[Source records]
= = = = = = =

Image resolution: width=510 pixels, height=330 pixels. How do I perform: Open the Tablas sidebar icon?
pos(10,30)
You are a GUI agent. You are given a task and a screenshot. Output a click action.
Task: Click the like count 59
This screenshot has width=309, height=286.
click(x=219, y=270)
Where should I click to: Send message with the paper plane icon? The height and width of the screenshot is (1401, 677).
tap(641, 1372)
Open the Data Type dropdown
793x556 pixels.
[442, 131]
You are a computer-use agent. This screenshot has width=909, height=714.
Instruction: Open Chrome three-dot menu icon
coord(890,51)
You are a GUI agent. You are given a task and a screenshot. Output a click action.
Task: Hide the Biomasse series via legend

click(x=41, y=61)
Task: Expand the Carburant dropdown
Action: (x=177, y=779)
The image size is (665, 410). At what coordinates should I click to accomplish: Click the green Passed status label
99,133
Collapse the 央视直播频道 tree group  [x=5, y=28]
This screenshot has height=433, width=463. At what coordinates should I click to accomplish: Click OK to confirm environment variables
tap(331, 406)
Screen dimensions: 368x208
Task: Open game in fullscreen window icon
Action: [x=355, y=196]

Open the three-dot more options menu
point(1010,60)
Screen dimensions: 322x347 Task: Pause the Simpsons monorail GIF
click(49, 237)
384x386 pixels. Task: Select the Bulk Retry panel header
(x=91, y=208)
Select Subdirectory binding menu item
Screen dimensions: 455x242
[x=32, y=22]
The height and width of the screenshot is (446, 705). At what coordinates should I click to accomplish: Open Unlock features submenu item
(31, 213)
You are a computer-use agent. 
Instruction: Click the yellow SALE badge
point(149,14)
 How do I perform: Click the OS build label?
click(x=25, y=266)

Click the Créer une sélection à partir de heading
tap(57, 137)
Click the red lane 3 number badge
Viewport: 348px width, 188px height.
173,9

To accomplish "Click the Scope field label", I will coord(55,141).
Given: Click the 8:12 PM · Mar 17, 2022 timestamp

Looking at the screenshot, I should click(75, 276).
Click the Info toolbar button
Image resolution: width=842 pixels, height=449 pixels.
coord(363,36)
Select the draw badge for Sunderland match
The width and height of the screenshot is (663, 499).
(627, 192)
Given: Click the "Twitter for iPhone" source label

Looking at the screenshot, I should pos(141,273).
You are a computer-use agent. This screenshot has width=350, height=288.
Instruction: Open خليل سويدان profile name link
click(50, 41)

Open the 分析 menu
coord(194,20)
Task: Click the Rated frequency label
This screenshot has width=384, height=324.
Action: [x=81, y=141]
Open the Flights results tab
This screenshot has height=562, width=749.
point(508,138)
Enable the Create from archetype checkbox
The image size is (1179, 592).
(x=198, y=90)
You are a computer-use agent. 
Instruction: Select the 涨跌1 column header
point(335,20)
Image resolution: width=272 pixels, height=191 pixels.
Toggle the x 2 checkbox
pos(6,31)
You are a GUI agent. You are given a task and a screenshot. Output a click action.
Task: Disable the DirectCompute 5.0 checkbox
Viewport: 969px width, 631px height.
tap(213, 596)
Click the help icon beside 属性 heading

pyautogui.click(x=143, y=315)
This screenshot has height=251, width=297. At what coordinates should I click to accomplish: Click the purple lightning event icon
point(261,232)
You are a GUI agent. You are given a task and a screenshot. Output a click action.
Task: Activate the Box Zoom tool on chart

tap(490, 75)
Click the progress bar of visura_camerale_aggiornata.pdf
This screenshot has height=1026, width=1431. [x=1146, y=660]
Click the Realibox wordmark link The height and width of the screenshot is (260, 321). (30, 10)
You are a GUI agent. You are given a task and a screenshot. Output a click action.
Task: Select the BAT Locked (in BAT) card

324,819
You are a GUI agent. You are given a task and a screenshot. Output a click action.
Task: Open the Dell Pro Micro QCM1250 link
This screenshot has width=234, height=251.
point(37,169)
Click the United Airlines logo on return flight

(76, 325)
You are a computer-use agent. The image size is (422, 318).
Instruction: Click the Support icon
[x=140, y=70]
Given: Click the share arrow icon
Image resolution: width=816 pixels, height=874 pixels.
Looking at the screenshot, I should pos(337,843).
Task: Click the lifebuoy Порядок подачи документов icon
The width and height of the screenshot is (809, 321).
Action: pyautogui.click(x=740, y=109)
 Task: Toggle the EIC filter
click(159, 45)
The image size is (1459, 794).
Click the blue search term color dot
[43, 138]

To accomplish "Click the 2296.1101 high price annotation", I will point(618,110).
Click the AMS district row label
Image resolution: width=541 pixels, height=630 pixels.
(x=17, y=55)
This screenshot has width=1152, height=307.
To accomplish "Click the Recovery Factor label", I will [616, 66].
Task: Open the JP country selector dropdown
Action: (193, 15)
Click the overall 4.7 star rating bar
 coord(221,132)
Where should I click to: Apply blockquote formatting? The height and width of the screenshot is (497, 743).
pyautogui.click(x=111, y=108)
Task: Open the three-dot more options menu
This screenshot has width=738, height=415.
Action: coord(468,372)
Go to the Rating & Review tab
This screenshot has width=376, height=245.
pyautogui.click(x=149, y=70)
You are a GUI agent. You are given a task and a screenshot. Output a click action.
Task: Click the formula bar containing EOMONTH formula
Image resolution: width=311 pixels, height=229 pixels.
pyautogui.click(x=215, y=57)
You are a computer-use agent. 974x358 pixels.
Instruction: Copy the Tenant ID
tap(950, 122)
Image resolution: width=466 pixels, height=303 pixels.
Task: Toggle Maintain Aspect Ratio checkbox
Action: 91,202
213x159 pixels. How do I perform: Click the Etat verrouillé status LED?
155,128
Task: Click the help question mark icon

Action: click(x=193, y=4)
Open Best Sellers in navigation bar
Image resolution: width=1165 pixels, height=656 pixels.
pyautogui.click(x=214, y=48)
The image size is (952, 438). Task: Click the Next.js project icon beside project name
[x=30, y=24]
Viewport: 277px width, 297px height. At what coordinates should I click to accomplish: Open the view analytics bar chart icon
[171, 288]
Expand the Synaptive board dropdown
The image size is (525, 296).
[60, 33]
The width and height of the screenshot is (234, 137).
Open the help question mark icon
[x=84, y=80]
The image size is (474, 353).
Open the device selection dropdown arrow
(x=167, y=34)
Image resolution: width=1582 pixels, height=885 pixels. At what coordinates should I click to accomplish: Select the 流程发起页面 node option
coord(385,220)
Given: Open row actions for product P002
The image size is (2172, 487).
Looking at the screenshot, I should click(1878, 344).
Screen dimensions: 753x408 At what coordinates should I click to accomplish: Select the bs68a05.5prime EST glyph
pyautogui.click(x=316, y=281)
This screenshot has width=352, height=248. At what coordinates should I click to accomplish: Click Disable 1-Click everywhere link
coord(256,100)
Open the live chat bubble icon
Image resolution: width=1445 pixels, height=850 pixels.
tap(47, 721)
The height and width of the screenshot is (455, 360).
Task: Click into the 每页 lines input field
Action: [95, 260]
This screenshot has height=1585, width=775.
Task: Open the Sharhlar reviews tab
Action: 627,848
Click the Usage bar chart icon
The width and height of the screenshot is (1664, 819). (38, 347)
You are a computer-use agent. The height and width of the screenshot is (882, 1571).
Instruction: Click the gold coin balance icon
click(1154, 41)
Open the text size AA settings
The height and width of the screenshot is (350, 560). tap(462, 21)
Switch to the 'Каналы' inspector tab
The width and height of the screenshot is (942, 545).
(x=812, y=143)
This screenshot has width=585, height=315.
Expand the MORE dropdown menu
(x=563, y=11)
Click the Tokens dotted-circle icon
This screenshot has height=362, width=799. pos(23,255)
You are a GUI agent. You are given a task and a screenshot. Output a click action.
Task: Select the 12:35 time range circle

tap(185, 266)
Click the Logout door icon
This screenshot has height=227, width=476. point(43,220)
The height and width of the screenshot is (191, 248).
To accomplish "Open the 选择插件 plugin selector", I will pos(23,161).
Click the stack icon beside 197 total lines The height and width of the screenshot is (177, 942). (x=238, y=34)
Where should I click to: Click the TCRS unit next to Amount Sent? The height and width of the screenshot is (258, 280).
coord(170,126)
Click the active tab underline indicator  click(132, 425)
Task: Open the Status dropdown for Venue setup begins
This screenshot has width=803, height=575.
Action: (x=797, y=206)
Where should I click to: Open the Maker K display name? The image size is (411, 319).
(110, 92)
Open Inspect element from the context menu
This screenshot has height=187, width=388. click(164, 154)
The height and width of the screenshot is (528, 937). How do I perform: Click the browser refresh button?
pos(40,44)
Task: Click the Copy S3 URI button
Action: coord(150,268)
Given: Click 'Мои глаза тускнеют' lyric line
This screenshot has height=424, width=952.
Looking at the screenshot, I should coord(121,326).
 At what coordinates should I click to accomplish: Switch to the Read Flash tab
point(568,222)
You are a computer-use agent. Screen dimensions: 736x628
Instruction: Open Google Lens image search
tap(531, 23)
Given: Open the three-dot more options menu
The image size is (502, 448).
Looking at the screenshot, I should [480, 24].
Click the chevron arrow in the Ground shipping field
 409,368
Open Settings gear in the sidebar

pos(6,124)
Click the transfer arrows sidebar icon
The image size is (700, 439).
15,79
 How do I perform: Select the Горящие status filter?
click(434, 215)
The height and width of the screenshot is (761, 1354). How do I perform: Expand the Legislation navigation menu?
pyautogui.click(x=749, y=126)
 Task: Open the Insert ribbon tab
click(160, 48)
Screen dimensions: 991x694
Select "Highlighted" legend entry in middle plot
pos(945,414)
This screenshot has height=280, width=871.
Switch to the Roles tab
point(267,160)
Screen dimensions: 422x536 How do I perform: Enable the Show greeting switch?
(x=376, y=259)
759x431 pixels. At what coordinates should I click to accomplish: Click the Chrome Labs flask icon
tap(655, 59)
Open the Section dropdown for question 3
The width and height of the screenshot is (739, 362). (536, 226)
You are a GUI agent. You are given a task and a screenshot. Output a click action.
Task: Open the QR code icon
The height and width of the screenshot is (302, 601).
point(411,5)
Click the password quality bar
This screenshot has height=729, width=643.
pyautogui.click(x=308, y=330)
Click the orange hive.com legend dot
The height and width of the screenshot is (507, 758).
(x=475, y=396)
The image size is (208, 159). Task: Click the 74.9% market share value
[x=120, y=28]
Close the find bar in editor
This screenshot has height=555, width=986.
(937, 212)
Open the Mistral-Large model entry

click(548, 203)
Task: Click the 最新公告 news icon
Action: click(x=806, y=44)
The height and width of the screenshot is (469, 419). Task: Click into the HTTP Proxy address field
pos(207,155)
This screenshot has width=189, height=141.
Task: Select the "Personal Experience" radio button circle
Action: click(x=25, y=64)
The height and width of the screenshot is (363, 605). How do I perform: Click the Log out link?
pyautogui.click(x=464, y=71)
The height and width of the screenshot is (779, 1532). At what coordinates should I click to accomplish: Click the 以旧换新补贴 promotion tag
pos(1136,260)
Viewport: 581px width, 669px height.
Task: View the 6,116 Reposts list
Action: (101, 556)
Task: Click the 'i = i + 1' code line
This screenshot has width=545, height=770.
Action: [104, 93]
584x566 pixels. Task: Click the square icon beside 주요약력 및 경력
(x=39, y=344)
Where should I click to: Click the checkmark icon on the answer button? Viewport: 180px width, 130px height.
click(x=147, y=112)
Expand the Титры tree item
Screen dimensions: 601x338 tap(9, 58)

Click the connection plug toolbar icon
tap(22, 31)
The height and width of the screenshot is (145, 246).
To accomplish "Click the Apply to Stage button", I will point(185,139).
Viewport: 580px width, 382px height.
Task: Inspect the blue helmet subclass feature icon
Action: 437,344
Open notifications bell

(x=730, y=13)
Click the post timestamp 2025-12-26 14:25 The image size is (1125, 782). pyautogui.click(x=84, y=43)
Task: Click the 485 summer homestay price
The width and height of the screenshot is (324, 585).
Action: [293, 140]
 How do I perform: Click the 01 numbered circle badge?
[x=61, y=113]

= = = = = = =

What is needed →
Whenever the word "code" shows up in a line of the entries above, copy that line.

Response →
Task: Open the QR code icon
Task: Click the 'i = i + 1' code line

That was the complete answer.